Ex-Wacker-Kicker Brzeczek: Der polnische Prinz folgt eigenen Spuren
Für Polens Team unter Jerzy Brzeczek schlägt in der Nations League gegen Portugal und Italien zweimal die Stunde der Wahrheit.
Von Alex Gruber
Innsbruck –Kennen Sie Krystian Holewik? Der langjährige Nachwuchstrainer der SPG Westliches Mittelgebirge weiß um die Volksseele in seiner Heimat Polen bestens Bescheid und lernte den neuen Teamchef Jerzy Brzeczek zu dessen Tiroler Fußball-Zeiten kennen und schätzen. Holewik weiß, welche Zweifel Brzeczek nach der enttäuschenden WM unter Vorgänger Adam Nawalka und zu Beginn seiner Amtsperiode entgegenschlugen. Er weiß aber auch, dass das Leuchten in Jerzys Augen Verbandspräsident Zbigniew Boniek in Feuer und Flamme versetzt hat.
Der „Jure“, so wurde Brzeczek in Tiroler Tagen gerufen, muss jetzt bei den Polen machen, was seinem Ex-Kollegen Stani Tschertschessow als russischer Teamchef bei der WM gelungen ist – aus einem Mittelmaß an internationaler Klasse mit System und guter Führung das Optimum herauskitzeln. Wobei er das so auf keinen Fall stehen lassen will: „In Angriff und Mittelfeld sind wir durchaus mit Weltklasse-Spielern besetzt, defensiv sieht es ein bisschen schlechter aus.“ Das wird heute gegen Europameister Portugal (ohne Ronaldo) womöglich zur „Flucht nach vorne“ führen. „Risiko“, kündigt er an.

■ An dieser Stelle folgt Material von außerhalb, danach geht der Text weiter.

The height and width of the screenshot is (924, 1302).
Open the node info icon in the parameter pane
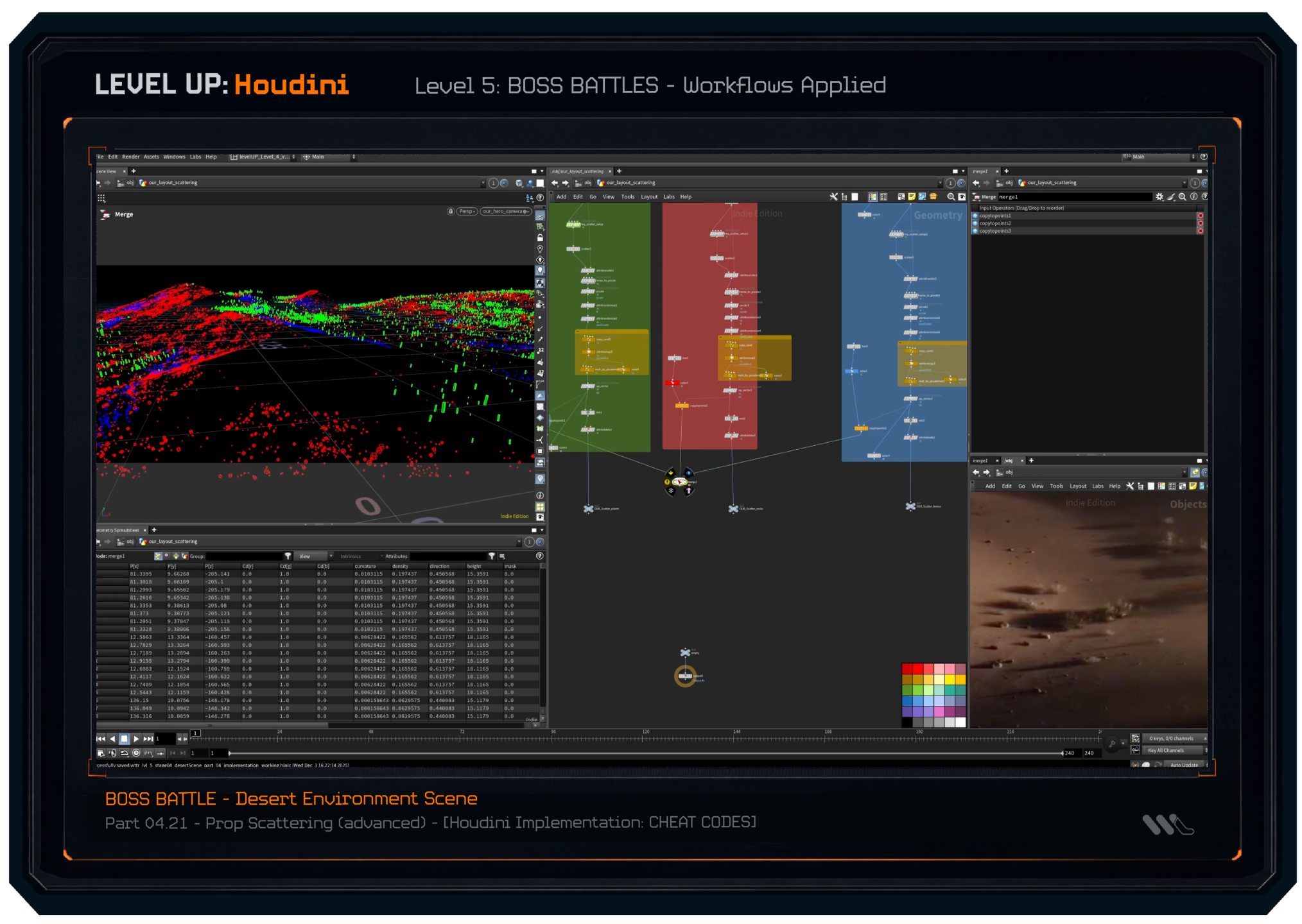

Brzeczek, als olympischer Silbermedaillen-Gewinner auch ein „polnischer Prinz“, ist in der Nations League mit einem beachtlichen 1:1 in Italien in die Gruppe A3 gestartet. Heute hat er Portugal, am Sonntag die Italiener zu Gast. „Zwei solche Schlagerspiele in so kurzer Zeit hat es in der polnischen Fußball-Geschichte noch nie gegeben“, holt er tief Luft: „Wir sind in der Lage zu überraschen.“ Einen Teil dazu könnte im Trainerstab auch Ex-Tirol-Goalgetter Radoslav Gilewicz beitragen. Dass mit ihm, Tschertschessow oder Markus Anfang (1. FC Köln) jetzt einige Tiroler Ex-Teamkollegen so tolle Trainerjobs bekleiden, kommentiert er trocken: „Das zeigt, wie stark wir damals fußballerisch besetzt und auch als Persönlichkeiten waren.“
Möglich, dass Brzeczeks Neffe Jakub Blaszykowski heute mit einem weiteren Einsatz zu Polens alleinigem Rekordnationalspieler (aktuell 102 Einsätze) avanciert. Auch etwas, was die Polen laut Fußball-Fachmann Holewik kritisch beäugen. Dabei wird „Kuba“ ohnehin irgendwann von Bayern-Star Robert Lewandowski (absolviert heute sein 100. Match) überflügelt. „Der Druck ist überall sehr, sehr groß“, lassen ihn vermeintliche Expertenmeinungen kalt. Stattdessen lebt er an der Outlinie seinen Traum. Mit ganz klaren Prinzipien.